05-30-2012 06:09 AM
Hi dear LabVIEW experts,
with the VI below I'm finding the biggest block of consecutive true elements in a boolean array.
But as this will be performed on thousands of arrays which will have 2 to 3 million elements each, I can't help but think: There must be a better implementation. 🙂
Could you please point me in the direction of a better way to do this? Some neat trick I haven't thought of myself yet?
Regards Florian
05-30-2012 06:18 AM - edited 05-30-2012 06:20 AM
05-30-2012 07:00 AM
Hi,
thanks for that suggestion!
It's a good idea to do it all within the loop - sometimes I just miss the obvious.
I've put our solutions into a benchmark vi. Yours is faster than mine 2,23 ms vs. 2,65 ms per array. I made some modifications to your code because it showed different results.
I've also added a 2nd idea of mine - but it really sucks 36,93 ms!
I must say that I originally thought my 2nd implementation would be slower, but I really wanted to know for sure. 🙂
Any other suggestions? Anyone?
Regards Florian
05-30-2012 07:46 AM - edited 05-30-2012 07:46 AM
Gerd's solution has a very slight error in calculating the size of the block. Missing a +1.
Here's another variation. Runs about the same as the others in terms of speed.
05-30-2012 08:32 AM
Thanks for posting,
but I'm afraid I introduced that bug into Gerds code
Sorry about that - fixed it.
Both of your snippets look pretty lean.

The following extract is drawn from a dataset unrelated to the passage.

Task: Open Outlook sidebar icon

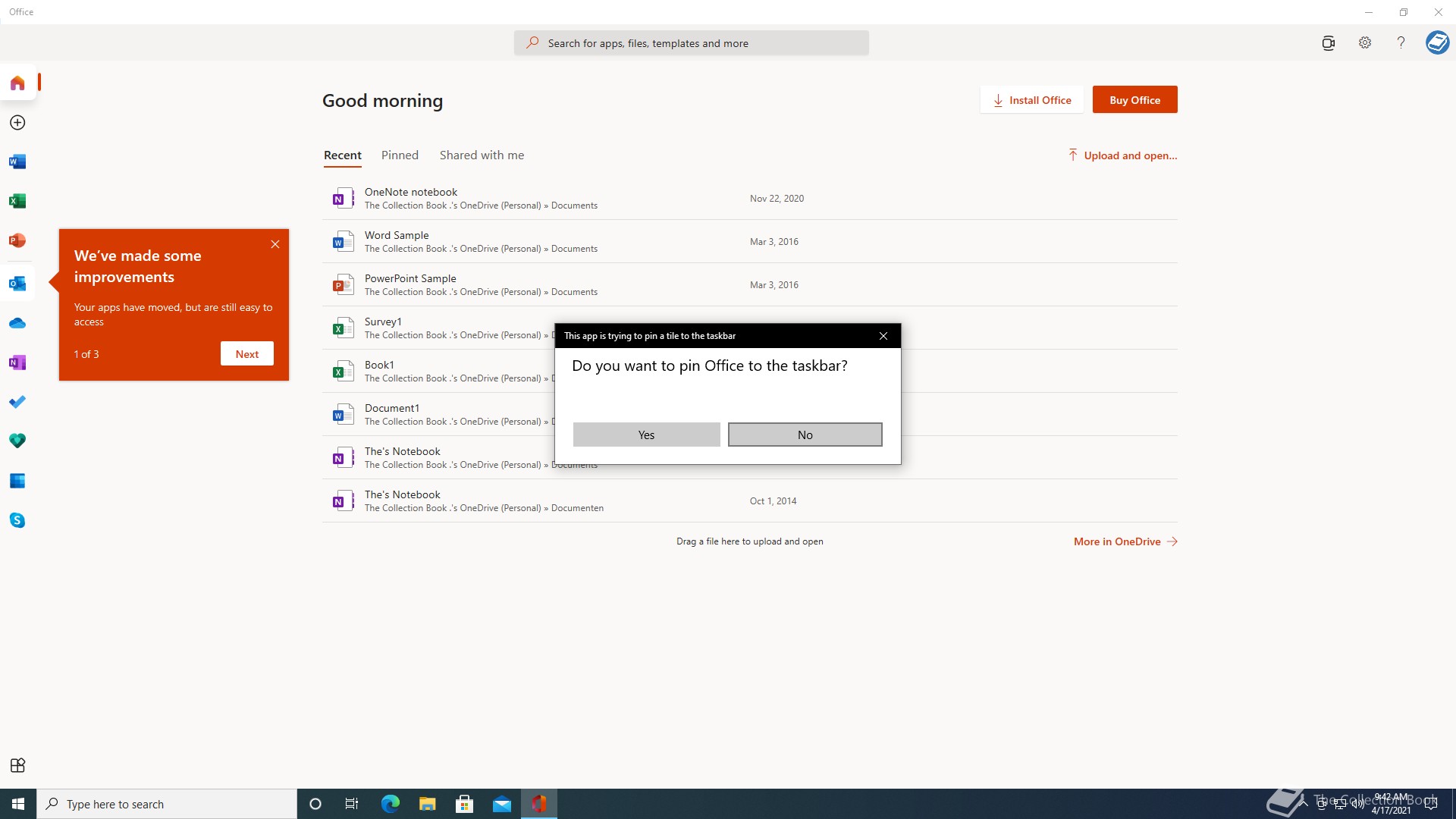Action: coord(17,284)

I doubt much improvement could be made.
I was hoping for some "trick" though
altenbach?
Regards Florians
05-30-2012 09:23 AM
@Florian.Ludwig wrote:
I was hoping for some "trick" though
Challenge Accepted!
05-30-2012 09:38 AM
Nice,
this really saves a lot of diagram space!

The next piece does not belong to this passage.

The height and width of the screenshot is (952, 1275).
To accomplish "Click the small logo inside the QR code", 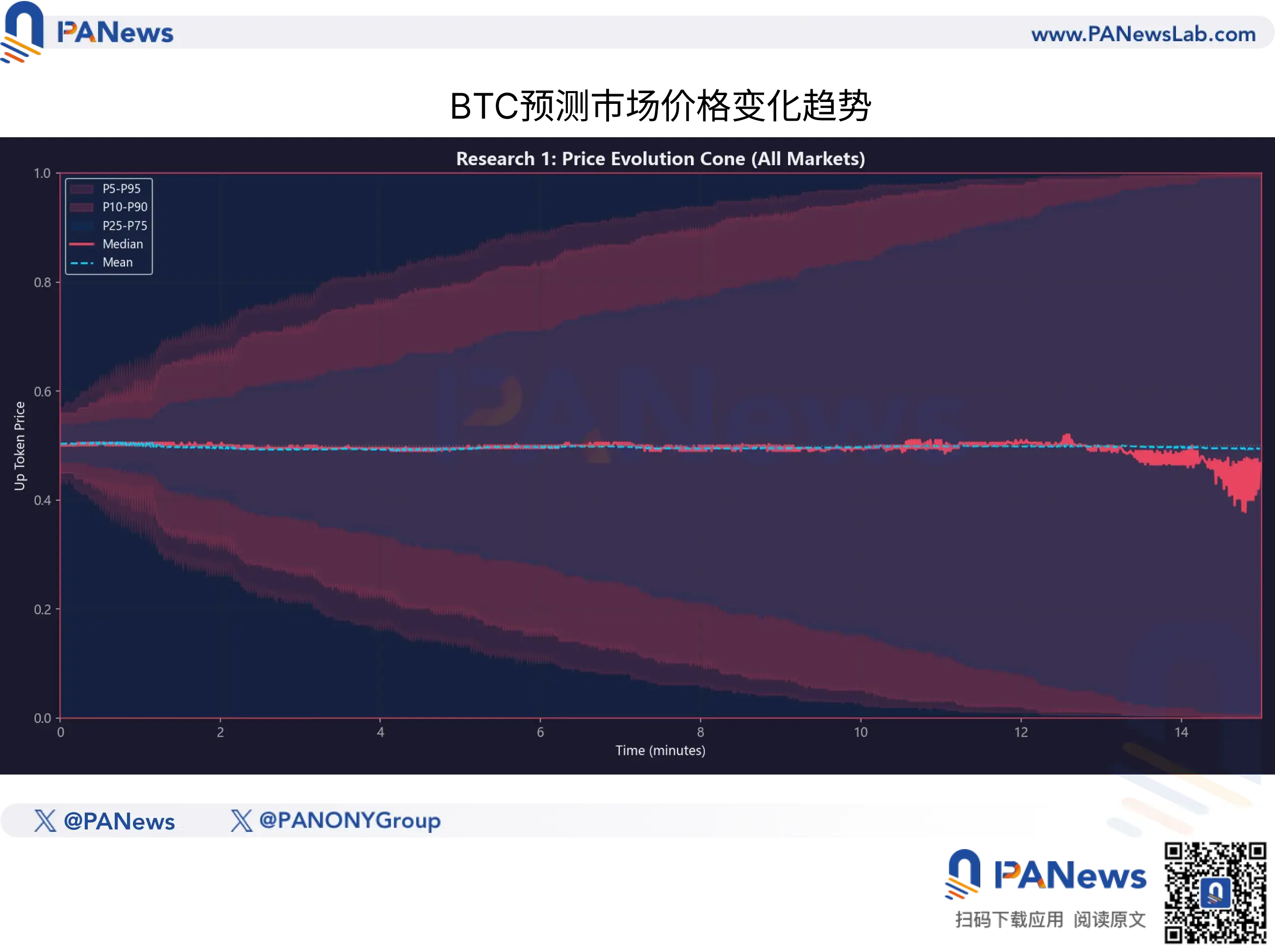I will click(1215, 893).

It is similar to my 2nd idea - but the execution is better.
On my machine it is ten times slower than the two earlier posts by GerdW and smercurio though.
Regards Florian
05-30-2012 10:09 AM
The reason why it's slower is because it forces you to iterate through all of the array elements. Gerd's and my solution don't do that. They only loop for as many "blocks" that you have. I believe your example array had 3 blocks, so the loops only run that many times, which is way smaller than 2,000,000.
A good example of why smaller diagram code does not necessarily equate to faster or more memory efficient code. In fact the code also creates another array of 2,000,000 elements (of integers).
05-30-2012 10:28 AM
Hi,
you are of cause right smercurio. That's exactly the reason why I expected my second approach and JW-L3CE's to be slower.
The trick I was hoping for would not use a loop at all I guess. I remember the time when I learned that many operations can be performed on arrays without looping through the data.
I was hoping for a similar eye opener like back then. Ahhh the good old days
Regards Florian
05-30-2012 10:41 AM - edited 05-30-2012 10:43 AM
@smercurio_fc wrote:
Gerd's solution has a very slight error in calculating the size of the block. Missing a +1.
Here's another variation. Runs about the same as the others in terms of speed.
I would probably only keep the largest size and it's index in a shift register. building large arrays at the loop boundary just to later throw away everything except one element each seems expensive.